Discovery Suggests Potential Treatment for Type 2 Diabetes
According to the American Diabetes Association, diabetes affects more than 25 million adults and children in the United States. In fact, 1.9 million new diagnoses are made each year. But a recent discovery by researchers at Harvard Medical School and Dana-Farber Cancer Institute may provide new hope for those with type 2 diabetes.
In a study published in the July 3 issue of Cell, investigators found that a fat-generated protein, adipsin, plays an important role in stimulating insulin secretion to control blood sugar. The study also revealed that humans with severe type 2 diabetes lack this protein, which results in the malfunction of beta cells in the pancreas.
According to an HMS report:
Lower levels of adipsin had been reported in obese and diabetic animals, but levels were unchanged or elevated in overweight and diabetic humans, leaving unclear how the protein functions in those conditions.

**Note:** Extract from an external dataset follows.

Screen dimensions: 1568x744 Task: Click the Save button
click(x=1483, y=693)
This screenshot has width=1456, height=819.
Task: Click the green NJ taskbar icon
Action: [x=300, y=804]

In this study, the Dana-Farber investigators used “knockout” mice lacking the adipsin gene and “wild-type” mice with normal adipsin levels. Both types of animals became obese on a high-fat diet and developed excess blood sugar—a prediabetic state. The symptoms were worse in the adipsin knockout mice than the wild-type animals, which had normal adipsin activity.
In the [study], the scientists noted that the difference in symptoms is explained by “an unexpected and striking requirement of adipsin for proper insulin secretion by the pancreatic beta cells.”
Though the experiment was conducted with mice, researchers believe the results may have significant implications for humans.
“This suggests a new approach to treating type 2 diabetes in patients whose pancreatic beta cells work poorly, leaving them dependent on injected insulin,” senior study author Bruce Spiegelman said in the report. “If humans respond similarly to the mice in this study, correcting their deficiency of adipsin would improve beta cell function and perhaps maintain enough natural insulin production to avoid or delay having to take additional insulin.”